I grew up in the Halloween Capitol of the World where we could Trick-or-Treat for days before so that we wouldn’t be left candy-less, as on the day itself were parades down Main Street, one during the day and one even larger at night following the football game at the Pumpkin Bowl.   I can remember three of my costumes: a rabbit, a hobo, and a Southern belle.  The other years I was probably wearing a band uniform, a kind of costume; nothing to take the prize away from this year’s Pizza Rat or Marty McFly.

When my children were babies, we put them in their brightest onesies and painted their faces with lipstick and eye shadow.  Clowns, of course.  Cheap and easy.  Now they hate clowns.  Maybe this was where I began to go wrong.

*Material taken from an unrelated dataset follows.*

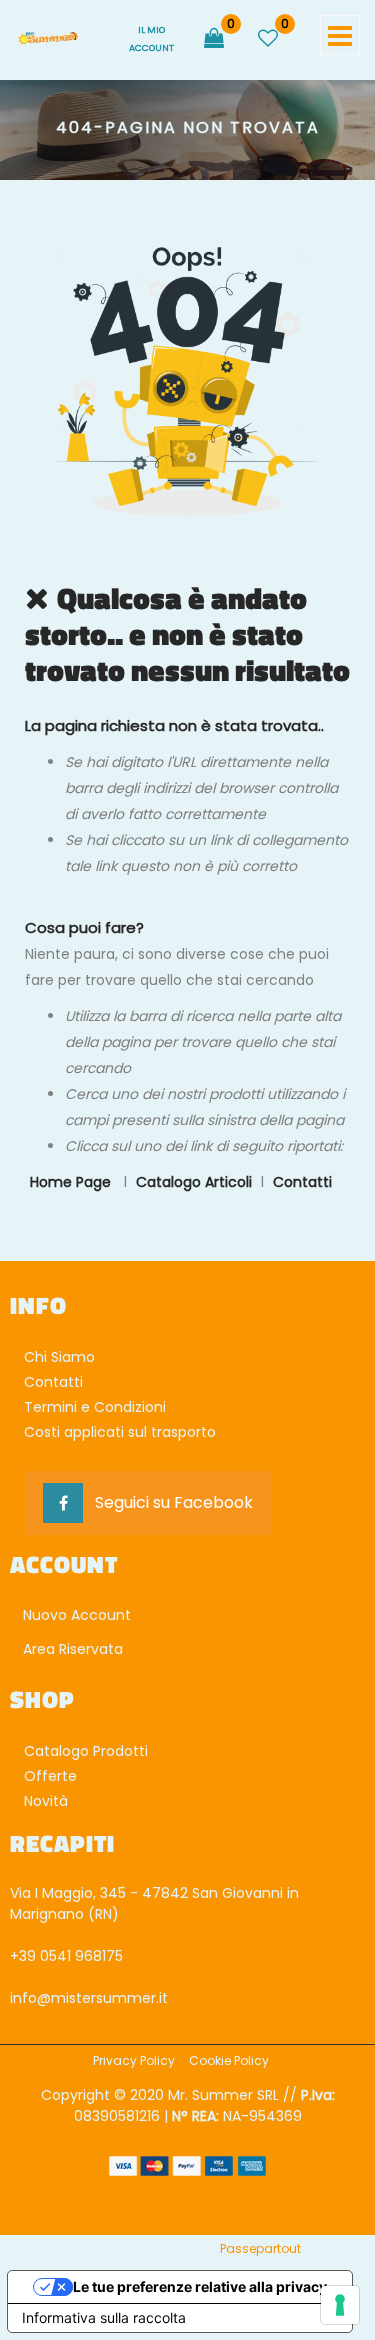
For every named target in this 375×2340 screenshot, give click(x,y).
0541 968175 (81, 1956)
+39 (25, 1956)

I remember a robot—a box on the head with tin cans up the arms and legs, a ghost—eye-holes cut in a pillow case, and another pillow case—painted to look like a piece of Wrigley’s Gum.  We were Jack Frost, Baba Yaga, Boba Fett, the Phantom of the Opera. Not that costumes mattered much as, when it came time to go out, everyone put on jackets, boots, mittens, hats, and scarves.

Except there was that one year we went out to San Diego, our costumes exposed for everyone to see.  We might as well have been naked.

Then there was the following year when three feet of snow fell and still my intrepid Trick-or-Treaters went out, their valiant father cutting a path, while I ministered to the snowy beggars making it to our door.

One year, channeling  A Nightmare Before Christmas, we honored Dickens with the six of us dressed as Scrooge, the Ghost of Christmas Past, the Ghost of Christmas Future, the Ghost of Christmas Present, Marley’s Ghost,  and Tiny Tim.  We were an amazing sight!

Whom did we hurt?  Whom did we offend?

I’m not unsympathetic to those who are put off by Halloween in school.  I raised a Jewish family in a mostly Christian school district and dealt with my share of “Oh, Holy Night” and ornaments for the Christmas tree we did not have.  But what of TRADITION?  Face it, these holidays are all revenants of a pagan world, from which we all sprang.  There are myriad ways of honoring these traditions without calling the Faithful forward and leaving all Others behind in a slough for the damned.  How can we so blithely accept political correctness, a concept in its pure form that denies us all the delight and mystery of ancient traditions?  As far as I’m concerned, religion has no place in schools or in government.  But our traditions, our memories, our history:  these are the roots that secure us to our world and to each other and to ourselves.